Der 20-Jährige ist zwar auch Südamerikaner, doch eigentlich ist er der Anti-Bobadilla. Während der nach fast zehn Jahren in der Schweiz und Deutschland nur leidlich Deutsch spricht, ist Córdova immer mit dem Wörterbuch unterwegs. Während es Bobadilla mit der Disziplin nie so genau nahm, zeichnet das Córdova schon vom ersten Tag an aus, sagt Trainer Baum: „Bei einem Südamerikaner denkt man ja, dass er ein Laissez-faire-Typ ist, aber das ist er gar nicht.“
Und auch auf dem Platz ist er wohl anpassungsfähiger. Ein Duo Finnbogason-Bobadilla war kaum möglich. Zwar hatte Ex-Trainer Weinzierl Bobadilla kurzzeitig die Position auf der rechten Außenbahn schmackhaft gemacht, doch eigentlich hieß es immer: Finnbogason oder Bobadilla.

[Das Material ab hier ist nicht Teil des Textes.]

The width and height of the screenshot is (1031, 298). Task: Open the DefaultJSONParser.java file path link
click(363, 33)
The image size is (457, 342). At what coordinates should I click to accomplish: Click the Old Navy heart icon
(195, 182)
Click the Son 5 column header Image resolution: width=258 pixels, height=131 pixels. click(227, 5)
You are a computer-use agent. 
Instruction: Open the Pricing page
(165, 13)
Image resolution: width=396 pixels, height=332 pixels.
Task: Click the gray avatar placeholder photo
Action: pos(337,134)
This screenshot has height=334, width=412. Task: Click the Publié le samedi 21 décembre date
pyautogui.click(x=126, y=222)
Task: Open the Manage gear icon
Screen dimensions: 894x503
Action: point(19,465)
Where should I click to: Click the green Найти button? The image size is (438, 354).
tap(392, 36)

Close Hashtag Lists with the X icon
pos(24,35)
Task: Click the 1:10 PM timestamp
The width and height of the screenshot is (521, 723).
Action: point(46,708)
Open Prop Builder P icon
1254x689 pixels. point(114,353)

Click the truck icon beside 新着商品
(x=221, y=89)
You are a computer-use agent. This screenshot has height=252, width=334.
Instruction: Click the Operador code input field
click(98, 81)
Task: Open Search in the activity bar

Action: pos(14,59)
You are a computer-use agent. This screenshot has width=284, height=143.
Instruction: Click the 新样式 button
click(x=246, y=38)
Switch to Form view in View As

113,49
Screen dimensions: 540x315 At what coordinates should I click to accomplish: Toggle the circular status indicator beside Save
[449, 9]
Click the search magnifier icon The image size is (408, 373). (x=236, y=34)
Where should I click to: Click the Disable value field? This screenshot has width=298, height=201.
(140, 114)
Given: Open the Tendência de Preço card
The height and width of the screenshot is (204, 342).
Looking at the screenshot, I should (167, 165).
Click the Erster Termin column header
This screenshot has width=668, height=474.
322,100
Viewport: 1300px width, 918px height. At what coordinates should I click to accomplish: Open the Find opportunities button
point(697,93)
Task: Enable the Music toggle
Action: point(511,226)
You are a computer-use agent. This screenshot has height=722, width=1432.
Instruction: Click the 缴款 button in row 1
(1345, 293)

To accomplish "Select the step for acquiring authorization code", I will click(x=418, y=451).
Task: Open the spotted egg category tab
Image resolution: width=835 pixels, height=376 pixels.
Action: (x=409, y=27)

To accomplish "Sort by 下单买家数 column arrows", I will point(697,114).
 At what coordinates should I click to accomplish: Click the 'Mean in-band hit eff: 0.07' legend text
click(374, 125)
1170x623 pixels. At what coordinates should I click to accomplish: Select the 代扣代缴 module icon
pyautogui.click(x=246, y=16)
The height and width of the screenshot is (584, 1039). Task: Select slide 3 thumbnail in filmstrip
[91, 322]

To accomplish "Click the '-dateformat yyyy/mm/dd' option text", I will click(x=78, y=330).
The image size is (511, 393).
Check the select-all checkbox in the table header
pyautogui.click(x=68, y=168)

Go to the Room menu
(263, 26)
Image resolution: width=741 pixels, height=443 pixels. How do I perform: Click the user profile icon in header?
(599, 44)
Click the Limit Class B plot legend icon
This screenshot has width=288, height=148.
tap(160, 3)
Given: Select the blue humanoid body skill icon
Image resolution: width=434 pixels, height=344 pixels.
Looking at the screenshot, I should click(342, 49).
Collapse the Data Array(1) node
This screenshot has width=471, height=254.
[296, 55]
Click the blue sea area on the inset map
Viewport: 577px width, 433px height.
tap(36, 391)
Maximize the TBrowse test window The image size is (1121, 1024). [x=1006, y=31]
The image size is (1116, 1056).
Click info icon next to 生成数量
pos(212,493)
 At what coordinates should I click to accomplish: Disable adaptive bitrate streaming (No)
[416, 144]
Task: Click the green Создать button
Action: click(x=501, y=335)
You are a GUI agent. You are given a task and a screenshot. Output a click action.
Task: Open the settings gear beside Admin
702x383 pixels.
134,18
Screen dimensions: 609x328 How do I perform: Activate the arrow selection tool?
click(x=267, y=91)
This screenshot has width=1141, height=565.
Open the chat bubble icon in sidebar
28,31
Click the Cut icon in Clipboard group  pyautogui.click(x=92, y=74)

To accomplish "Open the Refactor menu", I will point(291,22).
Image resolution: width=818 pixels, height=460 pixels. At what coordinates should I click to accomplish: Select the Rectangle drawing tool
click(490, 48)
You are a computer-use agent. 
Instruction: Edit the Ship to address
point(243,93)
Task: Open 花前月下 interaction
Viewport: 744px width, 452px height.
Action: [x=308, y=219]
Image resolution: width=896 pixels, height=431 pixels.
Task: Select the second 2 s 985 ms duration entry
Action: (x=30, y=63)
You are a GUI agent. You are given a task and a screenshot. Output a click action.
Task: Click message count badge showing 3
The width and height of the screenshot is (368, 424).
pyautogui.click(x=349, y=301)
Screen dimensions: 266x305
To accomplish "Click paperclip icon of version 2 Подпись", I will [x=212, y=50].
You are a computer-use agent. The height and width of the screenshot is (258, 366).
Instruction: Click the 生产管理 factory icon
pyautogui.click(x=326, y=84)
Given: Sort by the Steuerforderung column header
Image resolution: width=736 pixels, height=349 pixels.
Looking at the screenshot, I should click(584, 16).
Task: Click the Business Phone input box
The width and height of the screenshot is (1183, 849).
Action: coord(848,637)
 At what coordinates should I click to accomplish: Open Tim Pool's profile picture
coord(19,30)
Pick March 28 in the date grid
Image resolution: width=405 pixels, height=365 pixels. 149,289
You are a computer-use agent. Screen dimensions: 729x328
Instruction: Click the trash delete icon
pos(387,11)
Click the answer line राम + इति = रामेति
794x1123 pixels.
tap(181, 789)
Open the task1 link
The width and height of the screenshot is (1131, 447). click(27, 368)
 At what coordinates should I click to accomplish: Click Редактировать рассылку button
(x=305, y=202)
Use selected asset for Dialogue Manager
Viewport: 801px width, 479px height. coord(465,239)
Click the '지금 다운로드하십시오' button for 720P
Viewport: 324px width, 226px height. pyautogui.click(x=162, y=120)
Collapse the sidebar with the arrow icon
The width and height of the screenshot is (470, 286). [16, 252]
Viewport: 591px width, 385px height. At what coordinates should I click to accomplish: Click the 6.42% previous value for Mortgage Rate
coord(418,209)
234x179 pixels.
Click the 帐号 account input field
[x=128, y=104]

Córdova: Nach der Einwechslung sofort im Sturmzentrum
Dies scheint bei Córdova nicht so zu sein. Als er eingewechselt wurde, rückte er sofort in das Sturmzentrum und Finnbogason auf die Position gleich dahinter. „Das war so abgesprochen, dass Sergio mit Caiuby auf die Kopfbälle gehen sollte und ich auf die zweiten Bälle“, erklärte Finnbogason die Umbauten, die auch griffen. Es könnte durchaus eine dauerhafte Arbeitsteilung sein.
Der Feinschliff muss aber warten. Finnbogason spielt mit Island in der WM-Qualifikation gegen Finnland und die Ukraine. Córdova erstmals mit der A-Nationalmannschaft gegen Kolumbien und Argentinien.
Als Córdova und Finnbogason sich am Samstag den Journalistenfragen stellten, marschierte Bobadilla unbehelligt Richtung Ausgang. Es war eine symbolhafte Szene. Bobadilla steht für die FCA-Vergangenheit, Córdova für die Zukunft.